Low Vitamin D Causes Early Bone Aging

By Michael A. Smith, MD

We’ve suspected for a long time that vitamin D deficiencies can reduce the creation of new bone mass. Now, new research is showing that low vitamin D levels can induce the premature aging of existing bone – making it more brittle and prone to fracture.

In a study, researchers compared bone obtained from 15 normal individuals and 15 men and women with deficient serum vitamin D levels of less than 20 ng/ml.

They were looking for changes on the surface of bone consistent with impaired bone remodeling – called osteoidosis. Normal bone remodeling, which is a cycle of bone breakdown and repair, is necessary for preserving healthy bones as we age.

The researchers found that low vitamin D is associated with impaired remodeling (osteoidosis).

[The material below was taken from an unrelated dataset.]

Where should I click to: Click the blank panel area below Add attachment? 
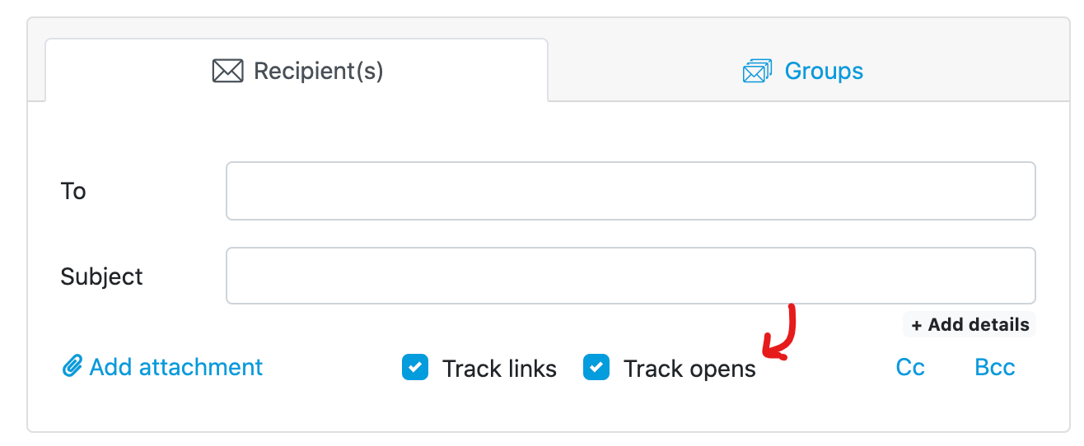165,407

Further testing revealed that osteoidosis associated with low vitamin D increased the initiation of bone cracks by 31% and growth of the cracks by 22%.

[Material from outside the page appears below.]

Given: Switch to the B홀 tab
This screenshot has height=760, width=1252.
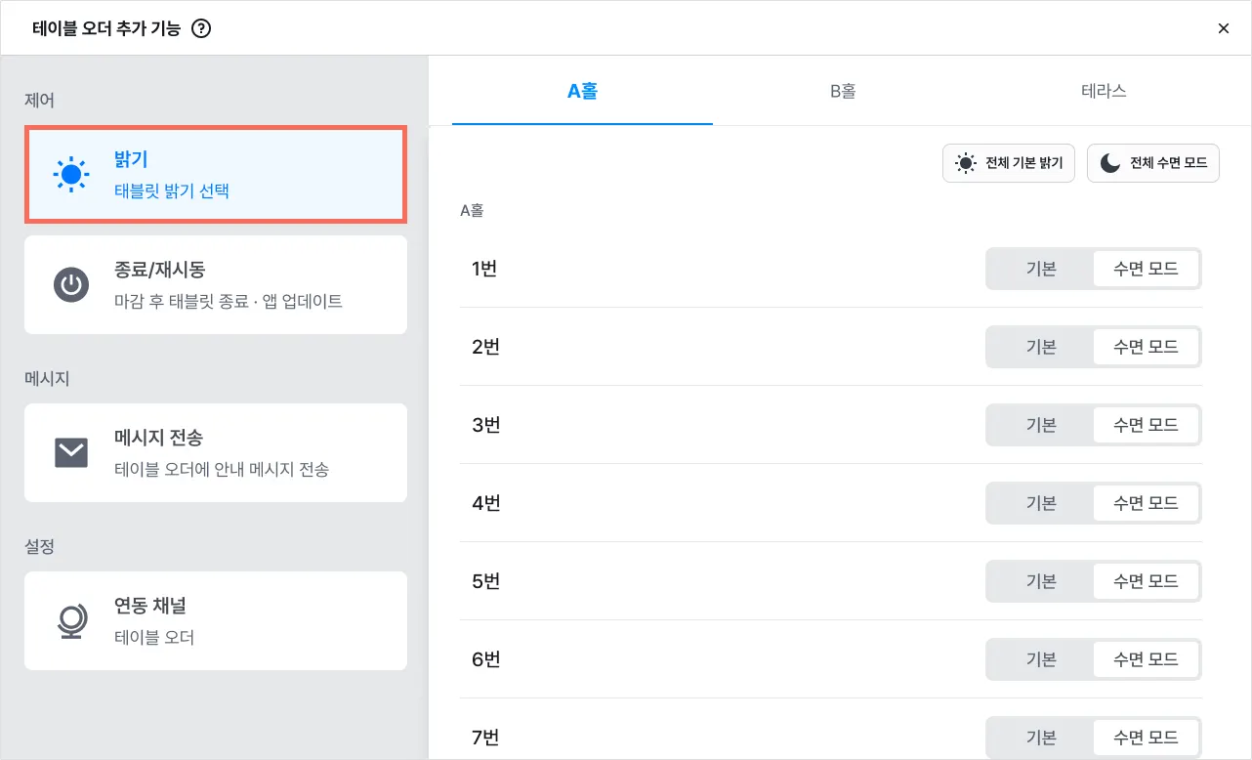Looking at the screenshot, I should [843, 91].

This means that reversing a vitamin D deficiency is important not just for preserving bone mass, but also for protecting bones from premature aging.

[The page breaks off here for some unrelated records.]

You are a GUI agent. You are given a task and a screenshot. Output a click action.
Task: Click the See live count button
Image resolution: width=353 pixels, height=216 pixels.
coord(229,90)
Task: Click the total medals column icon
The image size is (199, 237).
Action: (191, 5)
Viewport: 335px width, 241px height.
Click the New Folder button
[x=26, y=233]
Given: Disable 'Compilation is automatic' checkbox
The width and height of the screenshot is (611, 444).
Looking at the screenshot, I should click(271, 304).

Watch our own Dr. Michael Smith explain in the short video below:




Stephen in DeLand said...

I'd to know how much is being allocated to further research on vitamin D, because I have read such a wide range of articles that have something to do with new findings related to vitamin D. So not only could a vitamin D deficiency play a role in the development of autoimmune disease, but also lead to compromised bone structure. It truly is incredible.

Life Extension said...

Stephen in DeLand - Vitamin D does all that and more!